The Council on Thursday will vote on a bill to establish a new “Office of Financial Stability” within the TLC designed to keep tabs on the health of the city’s crumbling yellow cab industry.
Bronx Councilman Ritchie Torres, the bill’s sponsor, said he wanted to prevent a repeat of history when the city sold medallions or approved medallion sales at prices of $1 million and more.
The new office would give the TLC a “statutory obligation to oversee and regulate the financial stability of the medallion market,” Torres said.
Medallions give yellow cabs the exclusive right to street hails in most of the city — but their value began to plummet in 2012 when Uber and other e-hail companies arrived in New York.
Many medallion owners took out home loans or refinanced against their medallions — and are now drowning in insurmountable debt. The COVID-19 pandemic made things even worse, causing yellow cab ridership to fall by 92% in June from the same month of 2019.
The Office of Financial Stability — which would open in November 2021 — won’t necessarily help cabbies who are now underwater, but it should prevent others from a similar fate, Torres said.
“We cannot afford to have the TLC auction off medallions at speculative prices,” said Torres. “We cannot allow the TLC to approve medallion transfers with speculative loans.”
With the majority of ride hails in New York being taken by Uber and Lyft, it’s unclear if the medallion values will ever rebound to sky-high levels.

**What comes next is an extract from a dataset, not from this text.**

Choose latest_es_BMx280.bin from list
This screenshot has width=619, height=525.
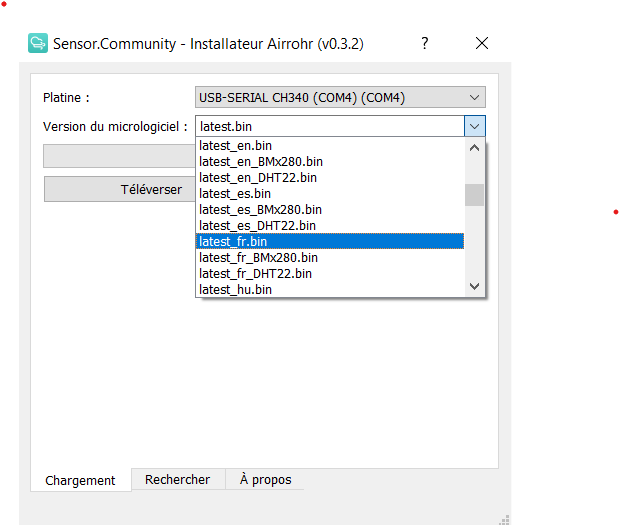(x=330, y=210)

But Torres — the Democratic nominee for New York’s 15th Congressional district in the Bronx — said he was concerned by the “growing presence of private equity" in the medallion market, including MarbleGate, a Connecticut-based firm with roughly 4,000 New York taxi medallion loans in its portfolio.
“I do not take for granted that there could never be a medallion bubble again,” said Torres. “I hope for the best but I prepare for the worst.”